I used to think
I was divine
All that messy life stuff
Did not apply to me
I could see the stars and the moon and the sky
And the reasons behind it all.
It was easier and softer back then.
And I thought I had known heartbreak but I hadn’t. I thought I had felt grief but there was more to come. I thought my tapestry was strong and woven
But it all came undone.
Most of all, the thing that I was to learn was suffering: profound physical suffering, suffering of the heart and mind and soul, suffering when I was sure my life was over.
One by one by one
Over the past seven years
My angel feathers were plucked from me
As I became a mother, witnessed my parents marriage disintegrate and my family of origin implode, felt my life and sanity careen wildly out of the light and into the dark, relationship struggles, post natal depression and anxiety, falling pregnant with #2 only to experience nine months of the hell that is Hyperemesis gravidarum.
I lost my innocence of the world.

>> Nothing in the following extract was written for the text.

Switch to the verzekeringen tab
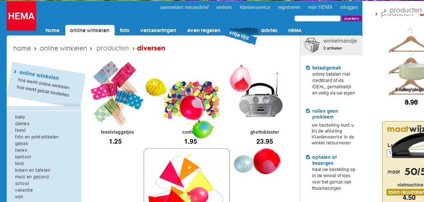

Lost my belief that people were always good and honest and kind. Lost my belief that it was safe to share my stories online without being attacked brutally & savagely. I’ve experienced so much profound sadness when people have not been who they said they were… In my life & in my business.
Over the last seven years I have lost my innocence.
Angel feathers plucked one by one by one
And now I’m almost fully human I reckon.
And it sucks and it is painful and it is hard
But I think I understand people more now.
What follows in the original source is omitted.